Article VII. FINANCIAL MANAGEMENT
A. Fiscal Year. The fiscal year of the EBHVIA shall be the calendar year beginning on the first day of January and ending on the thirty-first day of December.
Bank and Investment Accounts. The Board is authorized to select the banks, depositories or investment organizations it deems proper for the funds of the EBHVIA. The board shall determine who shall be authorized on the EBHVIA’s behalf to write checks or other orders for the payment of money and to execute promissory notes or other evidence of indebtedness provided that such check, payment or indebtedness instrument shall require two (2) authorized signatures if in the amount greater than an amount established by the board at an annual meeting. The Board shall ensure that the names of the persons authorized to write checks on behalf of EBHVIA are updated as necessary with all the appropriate financial institutions.
ARTICLE VIII. INDEMNIFICATION AND INSURANCE
A. Indemnification.
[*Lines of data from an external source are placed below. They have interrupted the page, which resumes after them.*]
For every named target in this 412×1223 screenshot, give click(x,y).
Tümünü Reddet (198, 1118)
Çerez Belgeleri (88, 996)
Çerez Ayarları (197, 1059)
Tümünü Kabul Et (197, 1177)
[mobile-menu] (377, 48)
The EBHVIA shall to the fullest extent now or hereafter permitted by the laws of the State of Maine indemnify any person made, or threatened to be made, a party to any action or proceeding by reason of the fact that he or she is or was a Director, Officer, or employee of the EBHVIA, from and against any and all judgments, fines, amounts paid in settlement and reasonable expenses, including attorney fees.
No indemnification may be made to or on behalf of any person if:
1. their acts were committed in bad faith or were the result of their active and deliberate dishonesty and were material to such action or proceeding; or
2. they personally gained a financial profit or other advantage to which they were not legally entitled.
B. Insurance. The Board of Directors shall cause to be purchased and maintain insurance to indemnify the EBHVIA for any expense it incurs as a result of the obligation to indemnify the Directors, Officers, and employees of the EBHVIA pursuant to Section 1 above.
ARTICLE IX. CONFLICTS OF INTEREST
Any person in a position to exercise substantial influence over the affairs of the EBHVIA, including but not limited to Officers, Directors, Committee Members and substantial donors, shall have a duty of loyalty to the EBHVIA. If a person's duty of loyalty comes into conflict with a competing financial or personal interest that they or a related party may have with respect to an existing or proposed project or transaction of the EBHVIA, that person must disclose that actual, potential or perceived conflict of interest to the Chair, Executive Committee or the chairperson of the committee on which they serve. The non-conflicted Members of the Board of Directors shall determine if a conflict of interest exists. Until such determination, such person shall abstain from any discussions of the project or transaction and any votes with respect to the project or transaction. Reimbursement paid to any person for incidental expenses associated with the business of the EBHVIA or compensation paid to any employee or contractor shall not give rise to a conflict.
ARTICLE X. TRANSFER OF HOLDINGS
No interest of the EBHVIA in any real estate may be transferred, exchanged, encumbered or in any other way alienated, unless authorized by vote of at least three quarters (3/4) of the Members attending an Annual or at Special Meeting of the Membership called for that purpose.
ARTICLE XI. DISSOLUTION
Upon dissolution or closing of the affairs of the EBHVIA, whether voluntary or involuntary, the assets of the EBHVIA, after all debts have been satisfied, shall be distributed exclusively to such charitable organizations as shall be designated by a majority vote of the Board of Directors, provided however that any such recipient organization shall be a Maine non-profit granted 501c)(3) tax status by the Internal Revenue Service or a Maine governmental agency.
ARTICLE XII AMENDMENTS
Any amendment to these By-laws or the Articles of incorporation shall require approval by a two-thirds (2/3) vote of the Members attending an Annual Meeting or a Special Meeting called for that purpose.